Directive -
Take the stretch from the line containing "Click the Name column sort arrow" through the end of the material and write it out again, substituting "artwork" for "poster" and changing nothing else.

-------- Extracted material --------

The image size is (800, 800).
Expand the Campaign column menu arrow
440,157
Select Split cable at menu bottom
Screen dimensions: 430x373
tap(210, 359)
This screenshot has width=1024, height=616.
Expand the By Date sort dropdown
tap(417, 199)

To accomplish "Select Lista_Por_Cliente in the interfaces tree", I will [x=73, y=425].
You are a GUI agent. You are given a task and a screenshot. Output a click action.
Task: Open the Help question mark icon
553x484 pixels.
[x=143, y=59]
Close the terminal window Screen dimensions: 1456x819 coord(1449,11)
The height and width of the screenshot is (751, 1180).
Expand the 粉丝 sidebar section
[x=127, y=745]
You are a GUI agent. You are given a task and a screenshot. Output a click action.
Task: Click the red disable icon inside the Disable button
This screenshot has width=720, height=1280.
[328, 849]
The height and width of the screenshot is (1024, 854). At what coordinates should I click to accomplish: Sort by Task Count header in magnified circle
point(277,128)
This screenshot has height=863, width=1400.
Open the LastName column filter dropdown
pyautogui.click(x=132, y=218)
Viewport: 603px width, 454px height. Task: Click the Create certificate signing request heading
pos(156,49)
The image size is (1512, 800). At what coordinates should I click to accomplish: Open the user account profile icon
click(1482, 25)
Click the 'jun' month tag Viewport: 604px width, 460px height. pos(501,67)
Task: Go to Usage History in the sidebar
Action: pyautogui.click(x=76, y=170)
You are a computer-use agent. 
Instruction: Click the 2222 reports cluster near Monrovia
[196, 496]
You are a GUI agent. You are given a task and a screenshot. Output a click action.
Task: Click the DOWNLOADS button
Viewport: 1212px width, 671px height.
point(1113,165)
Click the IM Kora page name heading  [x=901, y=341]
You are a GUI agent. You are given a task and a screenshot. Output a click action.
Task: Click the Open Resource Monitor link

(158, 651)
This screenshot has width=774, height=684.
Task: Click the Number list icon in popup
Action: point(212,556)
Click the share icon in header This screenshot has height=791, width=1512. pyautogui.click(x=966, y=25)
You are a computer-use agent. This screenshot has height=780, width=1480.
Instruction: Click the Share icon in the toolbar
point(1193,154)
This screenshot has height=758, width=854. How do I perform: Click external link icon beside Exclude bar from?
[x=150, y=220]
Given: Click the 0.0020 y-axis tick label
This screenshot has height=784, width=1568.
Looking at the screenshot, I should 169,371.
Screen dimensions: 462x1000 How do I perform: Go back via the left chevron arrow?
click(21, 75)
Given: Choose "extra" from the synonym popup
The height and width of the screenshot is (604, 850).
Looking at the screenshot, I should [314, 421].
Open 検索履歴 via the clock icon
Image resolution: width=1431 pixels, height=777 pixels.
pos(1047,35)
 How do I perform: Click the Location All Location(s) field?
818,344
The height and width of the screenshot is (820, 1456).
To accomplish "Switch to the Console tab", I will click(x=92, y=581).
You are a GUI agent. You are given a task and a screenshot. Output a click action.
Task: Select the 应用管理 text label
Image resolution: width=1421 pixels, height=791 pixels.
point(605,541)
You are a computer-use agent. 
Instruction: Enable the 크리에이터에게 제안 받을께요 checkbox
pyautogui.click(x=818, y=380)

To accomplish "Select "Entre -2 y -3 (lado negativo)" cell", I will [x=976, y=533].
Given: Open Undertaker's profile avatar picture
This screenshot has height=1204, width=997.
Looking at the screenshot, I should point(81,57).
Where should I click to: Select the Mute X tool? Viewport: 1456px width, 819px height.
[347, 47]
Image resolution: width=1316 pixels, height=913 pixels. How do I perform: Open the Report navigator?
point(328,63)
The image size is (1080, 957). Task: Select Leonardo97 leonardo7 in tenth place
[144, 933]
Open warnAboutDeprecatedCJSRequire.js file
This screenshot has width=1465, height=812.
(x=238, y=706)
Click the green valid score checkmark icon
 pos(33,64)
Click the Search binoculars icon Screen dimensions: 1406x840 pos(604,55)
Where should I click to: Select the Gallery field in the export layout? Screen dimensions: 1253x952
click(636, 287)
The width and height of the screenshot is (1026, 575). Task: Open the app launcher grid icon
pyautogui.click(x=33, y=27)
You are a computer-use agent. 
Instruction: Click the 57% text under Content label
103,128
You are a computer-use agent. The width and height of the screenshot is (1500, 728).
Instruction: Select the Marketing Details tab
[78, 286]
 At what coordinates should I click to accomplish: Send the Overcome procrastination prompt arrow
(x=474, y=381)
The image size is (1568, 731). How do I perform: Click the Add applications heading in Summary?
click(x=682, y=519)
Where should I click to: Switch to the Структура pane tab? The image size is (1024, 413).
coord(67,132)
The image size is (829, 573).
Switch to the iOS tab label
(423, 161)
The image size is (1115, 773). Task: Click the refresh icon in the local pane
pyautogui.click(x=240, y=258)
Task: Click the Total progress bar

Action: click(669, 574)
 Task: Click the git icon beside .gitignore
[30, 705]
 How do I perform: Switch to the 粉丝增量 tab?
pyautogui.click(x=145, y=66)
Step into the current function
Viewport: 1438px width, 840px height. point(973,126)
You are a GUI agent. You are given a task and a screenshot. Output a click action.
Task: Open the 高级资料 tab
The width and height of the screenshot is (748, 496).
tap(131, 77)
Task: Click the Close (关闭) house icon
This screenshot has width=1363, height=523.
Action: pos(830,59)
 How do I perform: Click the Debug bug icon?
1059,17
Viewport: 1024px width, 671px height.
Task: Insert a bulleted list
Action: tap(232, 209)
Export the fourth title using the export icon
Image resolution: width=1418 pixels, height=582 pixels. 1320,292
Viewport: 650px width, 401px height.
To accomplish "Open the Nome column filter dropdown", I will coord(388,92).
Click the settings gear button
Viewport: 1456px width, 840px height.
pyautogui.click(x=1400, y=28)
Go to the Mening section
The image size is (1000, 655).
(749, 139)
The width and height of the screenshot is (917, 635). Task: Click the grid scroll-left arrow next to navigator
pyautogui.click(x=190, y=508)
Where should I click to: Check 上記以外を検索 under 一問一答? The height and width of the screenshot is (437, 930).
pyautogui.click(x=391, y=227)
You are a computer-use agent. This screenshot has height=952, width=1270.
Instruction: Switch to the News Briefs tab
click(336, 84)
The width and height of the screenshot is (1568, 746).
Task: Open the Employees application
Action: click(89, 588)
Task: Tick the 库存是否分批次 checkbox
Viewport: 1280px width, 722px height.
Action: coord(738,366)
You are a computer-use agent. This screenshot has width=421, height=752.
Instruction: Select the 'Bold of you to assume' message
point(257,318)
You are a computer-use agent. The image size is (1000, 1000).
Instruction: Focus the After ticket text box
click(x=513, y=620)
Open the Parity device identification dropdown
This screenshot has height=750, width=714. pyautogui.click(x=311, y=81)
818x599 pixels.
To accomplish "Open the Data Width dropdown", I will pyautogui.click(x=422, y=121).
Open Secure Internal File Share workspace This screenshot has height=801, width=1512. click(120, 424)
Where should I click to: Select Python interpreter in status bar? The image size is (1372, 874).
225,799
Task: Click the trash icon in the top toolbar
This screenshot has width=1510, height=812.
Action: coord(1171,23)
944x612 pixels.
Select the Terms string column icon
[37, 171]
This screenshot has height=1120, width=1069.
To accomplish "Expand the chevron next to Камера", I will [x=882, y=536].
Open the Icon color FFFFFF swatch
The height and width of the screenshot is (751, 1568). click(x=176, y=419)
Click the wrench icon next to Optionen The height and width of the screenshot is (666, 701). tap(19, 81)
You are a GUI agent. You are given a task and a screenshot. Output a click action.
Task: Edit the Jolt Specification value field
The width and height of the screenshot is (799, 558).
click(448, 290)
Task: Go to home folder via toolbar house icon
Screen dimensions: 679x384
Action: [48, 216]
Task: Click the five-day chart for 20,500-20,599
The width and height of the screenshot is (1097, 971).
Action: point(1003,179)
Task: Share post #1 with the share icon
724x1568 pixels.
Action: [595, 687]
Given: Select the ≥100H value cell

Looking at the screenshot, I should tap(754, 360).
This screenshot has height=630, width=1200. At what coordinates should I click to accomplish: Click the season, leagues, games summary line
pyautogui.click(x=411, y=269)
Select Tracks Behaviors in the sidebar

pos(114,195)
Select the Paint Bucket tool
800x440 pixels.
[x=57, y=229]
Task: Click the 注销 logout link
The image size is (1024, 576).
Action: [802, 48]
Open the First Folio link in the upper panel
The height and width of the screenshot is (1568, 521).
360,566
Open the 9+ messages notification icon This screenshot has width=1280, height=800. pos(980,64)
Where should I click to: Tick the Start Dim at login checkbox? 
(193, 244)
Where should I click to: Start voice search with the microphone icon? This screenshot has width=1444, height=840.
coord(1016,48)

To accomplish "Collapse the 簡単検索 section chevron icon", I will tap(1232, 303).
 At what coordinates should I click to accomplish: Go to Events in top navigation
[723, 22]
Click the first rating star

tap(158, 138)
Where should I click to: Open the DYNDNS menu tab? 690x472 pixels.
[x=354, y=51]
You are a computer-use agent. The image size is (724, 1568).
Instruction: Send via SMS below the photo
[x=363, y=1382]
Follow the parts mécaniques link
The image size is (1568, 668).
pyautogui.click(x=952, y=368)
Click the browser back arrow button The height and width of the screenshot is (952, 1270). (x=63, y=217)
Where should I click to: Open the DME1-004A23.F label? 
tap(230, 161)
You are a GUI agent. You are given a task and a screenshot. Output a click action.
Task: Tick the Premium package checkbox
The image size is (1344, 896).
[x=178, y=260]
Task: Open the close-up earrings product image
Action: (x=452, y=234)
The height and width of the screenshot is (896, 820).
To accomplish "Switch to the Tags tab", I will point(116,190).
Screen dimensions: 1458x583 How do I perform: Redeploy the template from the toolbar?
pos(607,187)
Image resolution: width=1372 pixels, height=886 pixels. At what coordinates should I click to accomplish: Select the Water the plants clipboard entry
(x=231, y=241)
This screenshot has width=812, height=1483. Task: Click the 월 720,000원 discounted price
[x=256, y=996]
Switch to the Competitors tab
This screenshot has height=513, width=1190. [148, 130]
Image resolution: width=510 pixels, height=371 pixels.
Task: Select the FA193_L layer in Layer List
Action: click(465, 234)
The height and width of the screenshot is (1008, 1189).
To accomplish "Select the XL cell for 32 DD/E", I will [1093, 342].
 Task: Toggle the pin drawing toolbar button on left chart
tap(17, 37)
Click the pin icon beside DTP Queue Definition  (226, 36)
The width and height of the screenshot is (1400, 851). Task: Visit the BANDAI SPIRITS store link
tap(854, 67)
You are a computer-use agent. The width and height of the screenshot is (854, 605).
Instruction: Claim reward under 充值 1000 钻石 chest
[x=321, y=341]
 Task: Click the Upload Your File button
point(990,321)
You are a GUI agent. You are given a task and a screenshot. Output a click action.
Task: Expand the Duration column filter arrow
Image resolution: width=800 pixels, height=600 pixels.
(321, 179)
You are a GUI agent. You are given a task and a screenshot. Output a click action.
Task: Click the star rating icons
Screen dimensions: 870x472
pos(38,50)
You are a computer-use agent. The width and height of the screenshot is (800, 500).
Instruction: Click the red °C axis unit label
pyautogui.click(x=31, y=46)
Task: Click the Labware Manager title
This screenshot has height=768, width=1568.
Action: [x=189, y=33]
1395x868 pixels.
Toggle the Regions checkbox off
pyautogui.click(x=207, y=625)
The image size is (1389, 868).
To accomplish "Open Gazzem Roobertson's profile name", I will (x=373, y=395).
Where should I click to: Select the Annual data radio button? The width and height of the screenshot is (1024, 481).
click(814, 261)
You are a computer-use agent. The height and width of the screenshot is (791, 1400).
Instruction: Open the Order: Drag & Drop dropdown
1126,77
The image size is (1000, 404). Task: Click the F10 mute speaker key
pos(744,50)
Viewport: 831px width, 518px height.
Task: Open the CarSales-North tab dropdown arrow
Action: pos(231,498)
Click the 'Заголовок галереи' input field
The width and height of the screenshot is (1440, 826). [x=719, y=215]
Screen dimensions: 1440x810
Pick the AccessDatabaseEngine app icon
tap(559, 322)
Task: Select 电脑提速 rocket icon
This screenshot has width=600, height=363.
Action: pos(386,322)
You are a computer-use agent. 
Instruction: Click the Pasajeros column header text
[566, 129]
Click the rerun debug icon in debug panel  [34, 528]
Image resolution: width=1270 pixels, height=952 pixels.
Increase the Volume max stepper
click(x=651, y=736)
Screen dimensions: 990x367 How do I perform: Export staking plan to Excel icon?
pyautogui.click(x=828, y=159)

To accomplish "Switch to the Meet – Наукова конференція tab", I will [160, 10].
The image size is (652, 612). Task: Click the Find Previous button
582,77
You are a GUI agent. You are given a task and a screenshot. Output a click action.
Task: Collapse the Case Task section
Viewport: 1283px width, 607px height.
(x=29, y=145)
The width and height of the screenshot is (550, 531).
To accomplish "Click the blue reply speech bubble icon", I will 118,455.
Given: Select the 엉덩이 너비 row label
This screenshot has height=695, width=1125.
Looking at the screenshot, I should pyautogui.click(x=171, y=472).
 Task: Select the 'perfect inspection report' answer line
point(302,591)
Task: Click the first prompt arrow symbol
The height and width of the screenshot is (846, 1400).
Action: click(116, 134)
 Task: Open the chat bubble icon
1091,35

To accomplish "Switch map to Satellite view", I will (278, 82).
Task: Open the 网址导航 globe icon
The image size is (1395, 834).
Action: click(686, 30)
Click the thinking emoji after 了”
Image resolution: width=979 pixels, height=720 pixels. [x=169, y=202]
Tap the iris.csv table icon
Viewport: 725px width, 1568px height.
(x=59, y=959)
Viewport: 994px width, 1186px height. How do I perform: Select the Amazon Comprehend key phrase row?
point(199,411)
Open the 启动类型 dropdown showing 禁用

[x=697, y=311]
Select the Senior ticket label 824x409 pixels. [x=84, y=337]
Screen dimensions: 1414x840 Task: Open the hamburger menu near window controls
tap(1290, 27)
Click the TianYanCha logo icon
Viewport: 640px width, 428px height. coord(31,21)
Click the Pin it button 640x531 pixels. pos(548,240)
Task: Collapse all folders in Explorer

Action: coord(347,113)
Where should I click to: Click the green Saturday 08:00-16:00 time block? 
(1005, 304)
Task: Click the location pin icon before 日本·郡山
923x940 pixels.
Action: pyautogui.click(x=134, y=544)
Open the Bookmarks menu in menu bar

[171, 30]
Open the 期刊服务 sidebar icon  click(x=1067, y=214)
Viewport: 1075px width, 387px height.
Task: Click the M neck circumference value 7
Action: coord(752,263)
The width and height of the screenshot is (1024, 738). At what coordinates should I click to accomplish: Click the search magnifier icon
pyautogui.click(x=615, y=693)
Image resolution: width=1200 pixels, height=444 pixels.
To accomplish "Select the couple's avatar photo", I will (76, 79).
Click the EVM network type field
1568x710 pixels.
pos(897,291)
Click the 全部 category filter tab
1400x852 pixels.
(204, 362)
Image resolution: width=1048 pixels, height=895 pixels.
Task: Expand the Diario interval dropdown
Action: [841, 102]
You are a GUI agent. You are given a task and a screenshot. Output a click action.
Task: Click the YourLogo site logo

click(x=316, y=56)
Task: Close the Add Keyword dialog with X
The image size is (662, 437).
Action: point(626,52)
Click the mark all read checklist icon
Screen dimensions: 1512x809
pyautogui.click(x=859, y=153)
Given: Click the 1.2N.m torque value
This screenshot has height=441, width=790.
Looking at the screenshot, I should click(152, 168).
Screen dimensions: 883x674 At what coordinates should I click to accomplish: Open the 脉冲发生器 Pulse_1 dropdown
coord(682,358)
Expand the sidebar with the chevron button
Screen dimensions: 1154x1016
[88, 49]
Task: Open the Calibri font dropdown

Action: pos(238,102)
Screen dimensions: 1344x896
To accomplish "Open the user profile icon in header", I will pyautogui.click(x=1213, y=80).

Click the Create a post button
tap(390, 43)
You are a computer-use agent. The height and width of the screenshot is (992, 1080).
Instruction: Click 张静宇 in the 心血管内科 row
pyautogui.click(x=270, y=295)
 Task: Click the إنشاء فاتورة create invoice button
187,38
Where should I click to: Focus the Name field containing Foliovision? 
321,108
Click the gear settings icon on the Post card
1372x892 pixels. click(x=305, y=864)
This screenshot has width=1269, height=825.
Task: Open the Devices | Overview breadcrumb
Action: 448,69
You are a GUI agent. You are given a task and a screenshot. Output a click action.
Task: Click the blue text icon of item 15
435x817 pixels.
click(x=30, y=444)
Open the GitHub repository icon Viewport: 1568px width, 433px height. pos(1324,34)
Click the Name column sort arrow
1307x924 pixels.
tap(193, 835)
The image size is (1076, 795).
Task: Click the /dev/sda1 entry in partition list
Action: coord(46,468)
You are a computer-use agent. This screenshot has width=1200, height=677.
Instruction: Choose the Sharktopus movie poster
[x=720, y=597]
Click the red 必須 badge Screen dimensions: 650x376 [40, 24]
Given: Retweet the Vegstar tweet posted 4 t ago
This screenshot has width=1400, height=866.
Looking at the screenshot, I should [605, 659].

--------

The result -
Click the Name column sort arrow
1307x924 pixels.
tap(193, 835)
The image size is (1076, 795).
Task: Click the /dev/sda1 entry in partition list
Action: coord(46,468)
You are a computer-use agent. This screenshot has width=1200, height=677.
Instruction: Choose the Sharktopus movie artwork
[x=720, y=597]
Click the red 必須 badge Screen dimensions: 650x376 [40, 24]
Given: Retweet the Vegstar tweet posted 4 t ago
This screenshot has width=1400, height=866.
Looking at the screenshot, I should [605, 659].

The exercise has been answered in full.